Again, you can apply these stamina workout principles to other activities like swimming, cycling, or the elliptical. 

It’s also important for stamina training to build up to heavier strength work. But, you don’t want to hurt yourself by maxing out at the gym. Start the first week or two with light weights or just bodyweight exercises and then add weight as you build your stamina. Remember to perform each exercise with proper form before adding more weight. You may need to adjust the number of reps you do when you increase the weight; the key is to perform each move with good form, not high reps

Exercises to Build Stamina

How Stamina Training Can Give You a Physical & Mental Edge
Source: Andrea Piacquadio / Pexels

Stamina training mostly relies on that endurance base and then mixing in high-intensity aerobic workouts and strength exercises as you build up. Lorenson likes to start her athletes, for example, on hills, because running or power hiking for short bursts on an incline is an easy way to integrate power, strength, and maximum effort into your regular workouts with a high risk of injury.

Here are some stamina-building exercises and workouts to try once you have a solid base established: 

  • Sprint incline intervals: Start by running uphill as hard as you can for 30 seconds then walk back down the hill to catch your breath. Rest for an additional 20–30 seconds at the bottom of the hill if you need it. Repeat 8–10 times. Pro tip: Extend the duration of your hill intervals by 10 seconds or increase the number of intervals you can do for a couple of weeks before eventually taking it to a flat surface for sprint intervals.

  • Heavy weightlifting: Start with bodyweight exercises, like squats, lunges, and pull-ups, and then add weight over the weeks.

  • Plyometric exercises: Lorenson recommends plyometric exercises that involve explosive movement, like jump squats, skips, jumping rope, or box jumps. These have been shown repeatedly by research to increase power.

  • Tabata workouts: A more regimented way to build up your high-intensity interval training is to use Tabata-type workouts, which rely on 20 seconds of stamina exercises and then 10 seconds of rest, repeated eight times (for four minutes total). This can be as simple as 20 seconds of jumping or quick lunges, 20 seconds of push-ups, or 20 seconds of hill sprints.
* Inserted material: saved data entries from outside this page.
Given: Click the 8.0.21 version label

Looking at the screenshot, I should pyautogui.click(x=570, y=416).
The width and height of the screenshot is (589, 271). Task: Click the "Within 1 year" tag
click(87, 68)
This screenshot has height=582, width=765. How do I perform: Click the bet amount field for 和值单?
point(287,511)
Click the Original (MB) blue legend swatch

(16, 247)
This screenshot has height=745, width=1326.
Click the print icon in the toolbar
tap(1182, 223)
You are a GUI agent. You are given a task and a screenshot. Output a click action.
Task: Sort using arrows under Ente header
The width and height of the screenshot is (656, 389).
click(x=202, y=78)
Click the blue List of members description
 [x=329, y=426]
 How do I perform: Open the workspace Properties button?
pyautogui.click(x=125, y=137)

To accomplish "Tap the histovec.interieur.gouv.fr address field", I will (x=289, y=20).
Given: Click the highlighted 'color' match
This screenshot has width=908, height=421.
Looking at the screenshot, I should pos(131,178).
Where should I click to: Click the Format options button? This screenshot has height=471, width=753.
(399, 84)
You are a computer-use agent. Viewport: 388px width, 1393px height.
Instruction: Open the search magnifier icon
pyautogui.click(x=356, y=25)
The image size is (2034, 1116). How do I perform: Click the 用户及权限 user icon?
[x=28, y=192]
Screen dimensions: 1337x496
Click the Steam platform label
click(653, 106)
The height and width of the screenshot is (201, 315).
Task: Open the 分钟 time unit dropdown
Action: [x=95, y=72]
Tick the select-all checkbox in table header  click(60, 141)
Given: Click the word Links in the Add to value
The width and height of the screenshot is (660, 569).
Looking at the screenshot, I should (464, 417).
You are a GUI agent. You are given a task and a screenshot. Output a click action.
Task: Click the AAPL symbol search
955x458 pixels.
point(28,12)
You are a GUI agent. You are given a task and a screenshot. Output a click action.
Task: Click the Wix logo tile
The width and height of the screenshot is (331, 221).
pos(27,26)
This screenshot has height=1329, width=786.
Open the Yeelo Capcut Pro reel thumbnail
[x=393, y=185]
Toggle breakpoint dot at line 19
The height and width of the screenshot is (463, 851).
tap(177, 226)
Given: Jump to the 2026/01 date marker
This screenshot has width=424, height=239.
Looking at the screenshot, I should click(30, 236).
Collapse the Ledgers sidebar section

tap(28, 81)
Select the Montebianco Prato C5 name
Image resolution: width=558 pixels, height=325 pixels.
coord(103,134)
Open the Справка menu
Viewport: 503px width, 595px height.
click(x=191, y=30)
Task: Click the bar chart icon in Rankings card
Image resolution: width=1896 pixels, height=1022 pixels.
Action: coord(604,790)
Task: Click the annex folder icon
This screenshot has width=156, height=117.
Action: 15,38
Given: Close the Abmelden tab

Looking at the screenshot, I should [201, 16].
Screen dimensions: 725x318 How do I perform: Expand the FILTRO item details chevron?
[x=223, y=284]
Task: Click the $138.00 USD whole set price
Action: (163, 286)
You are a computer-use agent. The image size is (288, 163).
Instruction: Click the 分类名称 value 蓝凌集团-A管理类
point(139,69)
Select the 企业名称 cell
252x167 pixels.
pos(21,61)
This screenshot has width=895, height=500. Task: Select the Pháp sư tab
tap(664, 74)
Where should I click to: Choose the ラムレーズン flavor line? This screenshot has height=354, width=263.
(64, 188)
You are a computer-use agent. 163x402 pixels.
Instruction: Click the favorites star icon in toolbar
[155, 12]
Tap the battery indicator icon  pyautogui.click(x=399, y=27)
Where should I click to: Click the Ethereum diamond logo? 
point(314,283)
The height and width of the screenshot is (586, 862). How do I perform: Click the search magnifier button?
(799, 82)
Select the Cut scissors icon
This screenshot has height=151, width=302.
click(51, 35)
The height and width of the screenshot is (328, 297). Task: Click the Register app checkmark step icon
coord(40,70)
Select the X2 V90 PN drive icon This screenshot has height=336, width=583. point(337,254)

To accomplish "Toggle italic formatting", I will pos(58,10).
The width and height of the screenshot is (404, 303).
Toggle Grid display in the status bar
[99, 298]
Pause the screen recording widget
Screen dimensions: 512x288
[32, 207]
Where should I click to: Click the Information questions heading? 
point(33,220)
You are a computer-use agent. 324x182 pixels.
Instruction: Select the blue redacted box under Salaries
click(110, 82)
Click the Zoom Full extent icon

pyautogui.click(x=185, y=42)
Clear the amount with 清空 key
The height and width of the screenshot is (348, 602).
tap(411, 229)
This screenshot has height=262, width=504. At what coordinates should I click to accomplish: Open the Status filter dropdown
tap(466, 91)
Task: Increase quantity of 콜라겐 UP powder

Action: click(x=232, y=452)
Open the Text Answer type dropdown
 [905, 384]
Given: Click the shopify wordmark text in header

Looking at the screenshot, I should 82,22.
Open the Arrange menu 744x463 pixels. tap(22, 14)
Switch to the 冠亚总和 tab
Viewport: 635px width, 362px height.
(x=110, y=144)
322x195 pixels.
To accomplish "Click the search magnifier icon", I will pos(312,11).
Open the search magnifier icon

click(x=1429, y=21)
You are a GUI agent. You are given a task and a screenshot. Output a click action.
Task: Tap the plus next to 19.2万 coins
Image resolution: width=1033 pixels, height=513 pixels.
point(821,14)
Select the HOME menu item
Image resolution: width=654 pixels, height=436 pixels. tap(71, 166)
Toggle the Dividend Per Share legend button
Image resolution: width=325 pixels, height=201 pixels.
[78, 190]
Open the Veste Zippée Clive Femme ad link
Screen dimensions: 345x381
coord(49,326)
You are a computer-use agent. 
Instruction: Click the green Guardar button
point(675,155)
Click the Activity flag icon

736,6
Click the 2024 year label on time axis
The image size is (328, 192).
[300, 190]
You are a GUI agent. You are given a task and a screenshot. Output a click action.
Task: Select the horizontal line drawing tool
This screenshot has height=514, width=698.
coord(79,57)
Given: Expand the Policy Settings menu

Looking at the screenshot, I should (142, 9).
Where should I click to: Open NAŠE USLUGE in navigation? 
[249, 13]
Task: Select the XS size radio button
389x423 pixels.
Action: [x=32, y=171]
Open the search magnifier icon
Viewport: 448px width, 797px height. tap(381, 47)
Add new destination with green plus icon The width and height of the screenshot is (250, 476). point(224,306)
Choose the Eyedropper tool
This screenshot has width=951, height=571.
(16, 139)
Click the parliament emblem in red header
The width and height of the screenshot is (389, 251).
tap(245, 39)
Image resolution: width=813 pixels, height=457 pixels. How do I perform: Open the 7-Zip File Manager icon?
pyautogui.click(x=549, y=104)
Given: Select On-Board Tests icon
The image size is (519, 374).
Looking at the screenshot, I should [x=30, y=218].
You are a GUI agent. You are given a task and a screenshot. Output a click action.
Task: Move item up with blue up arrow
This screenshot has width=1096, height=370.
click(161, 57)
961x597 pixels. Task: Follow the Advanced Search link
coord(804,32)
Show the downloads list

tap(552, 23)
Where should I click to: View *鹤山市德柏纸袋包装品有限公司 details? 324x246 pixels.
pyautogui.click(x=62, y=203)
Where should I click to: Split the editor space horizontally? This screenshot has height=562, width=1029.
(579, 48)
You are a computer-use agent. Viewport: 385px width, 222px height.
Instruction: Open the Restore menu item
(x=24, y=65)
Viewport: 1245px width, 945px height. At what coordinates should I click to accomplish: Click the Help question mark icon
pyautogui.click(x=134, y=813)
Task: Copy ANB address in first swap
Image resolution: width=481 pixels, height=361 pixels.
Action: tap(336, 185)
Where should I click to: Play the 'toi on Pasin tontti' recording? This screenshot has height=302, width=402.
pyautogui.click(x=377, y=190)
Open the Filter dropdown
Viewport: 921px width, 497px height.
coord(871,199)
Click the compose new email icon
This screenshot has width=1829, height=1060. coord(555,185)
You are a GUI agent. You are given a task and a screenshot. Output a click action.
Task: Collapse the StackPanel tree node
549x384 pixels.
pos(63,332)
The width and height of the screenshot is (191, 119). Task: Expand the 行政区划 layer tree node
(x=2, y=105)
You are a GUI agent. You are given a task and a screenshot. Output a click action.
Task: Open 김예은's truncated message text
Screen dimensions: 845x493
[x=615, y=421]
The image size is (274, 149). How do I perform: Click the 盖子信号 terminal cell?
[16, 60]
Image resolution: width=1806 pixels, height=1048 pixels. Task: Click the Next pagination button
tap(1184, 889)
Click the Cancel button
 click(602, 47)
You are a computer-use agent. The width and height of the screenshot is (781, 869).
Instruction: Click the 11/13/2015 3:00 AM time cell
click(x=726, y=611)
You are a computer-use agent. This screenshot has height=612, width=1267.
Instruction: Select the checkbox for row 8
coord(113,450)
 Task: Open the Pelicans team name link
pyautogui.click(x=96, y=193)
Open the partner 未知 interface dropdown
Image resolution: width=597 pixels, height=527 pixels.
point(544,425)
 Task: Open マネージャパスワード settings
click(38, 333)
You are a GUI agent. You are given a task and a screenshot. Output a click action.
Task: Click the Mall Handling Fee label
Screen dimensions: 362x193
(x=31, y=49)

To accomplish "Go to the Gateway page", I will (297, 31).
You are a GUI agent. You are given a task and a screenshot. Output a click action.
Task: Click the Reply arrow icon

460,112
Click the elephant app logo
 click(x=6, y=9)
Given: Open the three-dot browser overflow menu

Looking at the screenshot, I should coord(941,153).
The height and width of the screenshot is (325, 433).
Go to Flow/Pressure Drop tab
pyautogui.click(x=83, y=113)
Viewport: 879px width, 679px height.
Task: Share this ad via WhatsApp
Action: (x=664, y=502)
A lot of beginners trying to build stamina also find that mental stamina is just as important as physical stamina. There’s a huge body of research on the effects of mental fatigue on your stamina and endurance. Basically, if your brain is tired — from stress in life, a busy work day, or even just having to focus and think too hard — it will impair your physical performance.

Building mental toughness is primarily a skill that requires practice. The more you train your endurance and stamina, the better you’ll get at it — and the more you’ll learn how to deal with challenges that come up. The most important thing, says Lorenson, is not quitting at the beginning. Just because you have to walk some or take more breaks doesn’t mean you should give up. “Being patient is so hard,” adds Lorenson.

Some research shows that yoga and meditation help improve stress levels and overall well-being. Once you practice them, toughness skills can help you cope with negative stresses in regular life; essentially, you can boost day-to-day mental stamina by enduring your (physical) stamina workouts.

And, of course, staying well-fueled and hydrated is a key to building stamina. You can’t maintain power if you’re not fueled well. Often when you’re struggling mentally during a workout, you may just need more to eat, more balanced nutrition, or you might be dehydrated. Running out of glycogen to turn into energy often leads to bonking, muscular fatigue, and the inability to maintain maximum output. To keep those energy stores full typically means a good amount of high-quality carbohydrates and protein.

For the days when you’re really lagging, a small dose of caffeine has also been shown to improve sprint times without increasing heart rate. But, you probably didn’t need us to tell you that a cup of coffee can help boost your mental stamina. It’s the physical stamina that’s harder to build.